:: EXERCISE TEXT ::

----------------------------------------

Monday, August 30, 2010

Grimm Realities and Some Photos

I see that I’ve only posted about two new posts a month for the past few months. Here’s to consistency, I guess. Guess I’ll ramble on and post some pictures that I’ve had in the hopper for some time.

I’ve sampled plenty of new beers and probably some duplicates (I need to set up a spreadsheet to track what I’m trying) but nothing really jumps out at the moment. Perhaps the big news isn’t what’s in the glass so much as where it’s coming from.

Recall that I got word, third or fourth-hand, that Old World Brewery was out of their location on Lone Cactus and moving into new quarters (much) further south. Well, perhaps it’s karma or just dumb luck, but as events would have it, the new location is within a mile or two of where I ply my trade as a low-level government functionary.

I’ve never sampled beer in Mogadishu or Kabul but I’ve had a few in a now-famous hell hole called Juarez and I was served beer by a one-eyed gal at the Pine Knot Saloon near Truth Or Consequences, New Mexico, so I’ll venture that by outward appearances, the “new” Old World venue is not far off the mark, friends. The concertina wire on top of the fences in the neighborhood ought to be enough of an indicator but add a sign on the fence across the street that informs potential trespassers (and lost drunks) that the guard dog is trained to attack and, well, I rest my case. (Thank God I’m too old to be out late partying these days.) Still not convinced? Okay, how’s this: The place has bars on the friggin’ windows, people!

Still, I wish them the best in their move and I’ll drop by again (in the daylight) to see if any of the old gang is around for a tour of the new digs.

While I was in Colorado recently, my nephew raved about a new brewery opening up in Loveland, Colorado. I’ve not sampled any of their offerings but I’ve visited their website
HERE and find it’s very nice! Besides, my nephew knows his beer, so if you’re within the distribution region of Grimm Brother’s Brewery, give them a try and post me a comment here so I’ll know I haven’t been led astray.

Enjoy some pictures…..

Bell's Two Hearted Ale has got to be one of the best beer's I've tried in the last year. I frequently balk at paying $10 or more for a sixpack of beer, but not when I'm buying Two Hearted. I know it's not a "western beer" but I don't mind jumping the fence now and then when the beer his so damned good!

----------------------------------------

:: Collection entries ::
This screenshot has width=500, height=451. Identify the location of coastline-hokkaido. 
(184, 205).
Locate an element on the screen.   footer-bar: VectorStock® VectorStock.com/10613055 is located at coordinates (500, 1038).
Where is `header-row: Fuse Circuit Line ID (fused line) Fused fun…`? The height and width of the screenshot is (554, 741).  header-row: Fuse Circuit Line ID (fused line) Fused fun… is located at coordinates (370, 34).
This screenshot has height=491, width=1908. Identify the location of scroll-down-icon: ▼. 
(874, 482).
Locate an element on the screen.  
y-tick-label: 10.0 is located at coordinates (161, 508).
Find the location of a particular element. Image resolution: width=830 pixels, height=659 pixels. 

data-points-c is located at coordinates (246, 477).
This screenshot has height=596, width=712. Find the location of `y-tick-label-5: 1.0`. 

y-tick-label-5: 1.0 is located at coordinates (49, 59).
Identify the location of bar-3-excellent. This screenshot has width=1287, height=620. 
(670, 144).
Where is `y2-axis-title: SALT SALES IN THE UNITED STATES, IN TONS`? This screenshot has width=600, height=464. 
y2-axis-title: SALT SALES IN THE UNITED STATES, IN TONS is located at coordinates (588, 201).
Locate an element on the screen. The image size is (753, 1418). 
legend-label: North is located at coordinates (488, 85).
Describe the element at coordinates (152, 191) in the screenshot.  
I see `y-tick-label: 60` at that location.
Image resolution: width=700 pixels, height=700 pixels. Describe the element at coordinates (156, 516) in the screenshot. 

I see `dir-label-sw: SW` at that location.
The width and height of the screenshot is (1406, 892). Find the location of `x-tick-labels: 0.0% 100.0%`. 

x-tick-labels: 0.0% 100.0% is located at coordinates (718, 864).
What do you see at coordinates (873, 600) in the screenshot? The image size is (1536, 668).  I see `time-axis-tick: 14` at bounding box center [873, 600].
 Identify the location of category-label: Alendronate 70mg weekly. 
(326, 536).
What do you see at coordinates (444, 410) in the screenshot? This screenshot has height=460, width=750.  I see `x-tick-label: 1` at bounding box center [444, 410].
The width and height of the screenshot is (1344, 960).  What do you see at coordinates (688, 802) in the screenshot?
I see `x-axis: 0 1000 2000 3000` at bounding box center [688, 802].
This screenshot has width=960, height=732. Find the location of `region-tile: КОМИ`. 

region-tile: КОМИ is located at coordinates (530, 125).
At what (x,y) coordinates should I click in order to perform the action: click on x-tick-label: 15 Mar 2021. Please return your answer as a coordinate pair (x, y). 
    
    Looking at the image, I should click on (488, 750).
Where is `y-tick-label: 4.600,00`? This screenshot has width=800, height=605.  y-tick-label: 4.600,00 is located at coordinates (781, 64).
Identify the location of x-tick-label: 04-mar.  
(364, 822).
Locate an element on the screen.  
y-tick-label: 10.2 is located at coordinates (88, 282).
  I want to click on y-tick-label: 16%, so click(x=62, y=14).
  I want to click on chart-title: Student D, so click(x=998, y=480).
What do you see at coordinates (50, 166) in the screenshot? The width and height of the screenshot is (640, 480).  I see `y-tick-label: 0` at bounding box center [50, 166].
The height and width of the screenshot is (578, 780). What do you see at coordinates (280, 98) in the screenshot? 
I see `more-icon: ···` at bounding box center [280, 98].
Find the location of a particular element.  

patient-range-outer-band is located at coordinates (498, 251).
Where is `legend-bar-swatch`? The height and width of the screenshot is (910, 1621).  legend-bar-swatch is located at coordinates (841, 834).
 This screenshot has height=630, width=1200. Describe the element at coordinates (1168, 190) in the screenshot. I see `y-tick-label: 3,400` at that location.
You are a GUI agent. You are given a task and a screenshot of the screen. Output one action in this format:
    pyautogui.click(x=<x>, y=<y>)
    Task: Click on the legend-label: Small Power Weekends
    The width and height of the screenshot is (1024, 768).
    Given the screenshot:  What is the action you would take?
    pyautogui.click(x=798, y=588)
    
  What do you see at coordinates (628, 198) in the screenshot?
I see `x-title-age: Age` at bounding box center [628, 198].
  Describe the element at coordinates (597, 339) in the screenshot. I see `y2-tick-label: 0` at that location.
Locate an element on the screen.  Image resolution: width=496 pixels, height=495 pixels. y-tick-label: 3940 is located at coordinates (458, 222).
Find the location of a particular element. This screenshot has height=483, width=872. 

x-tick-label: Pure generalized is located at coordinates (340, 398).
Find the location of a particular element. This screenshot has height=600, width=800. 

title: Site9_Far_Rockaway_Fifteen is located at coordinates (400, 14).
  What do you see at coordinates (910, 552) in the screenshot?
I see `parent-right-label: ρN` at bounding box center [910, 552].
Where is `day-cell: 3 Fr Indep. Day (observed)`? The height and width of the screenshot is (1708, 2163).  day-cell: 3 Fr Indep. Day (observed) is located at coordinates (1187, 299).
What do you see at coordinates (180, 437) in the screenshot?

----------------------------------------

:: PROBLEM A ::
Which brewery in Loveland, Colorado, does the blog post name as the one the nephew raved about?
:: PROBLEM B ::
In the listing, rewrite the lines from the line with "At what (x,y)" to the line with "Looking at the", changing "coordinate pair" to "coordinate tuple", and return only those lines.
The blog post and the listing are independent of each other.

:: YOUR RESPONSE A ::
Grimm Brother's Brewery

:: YOUR RESPONSE B ::
At what (x,y) coordinates should I click in order to perform the action: click on x-tick-label: 15 Mar 2021. Please return your answer as a coordinate tuple (x, y). 
    
    Looking at the image, I should click on (488, 750).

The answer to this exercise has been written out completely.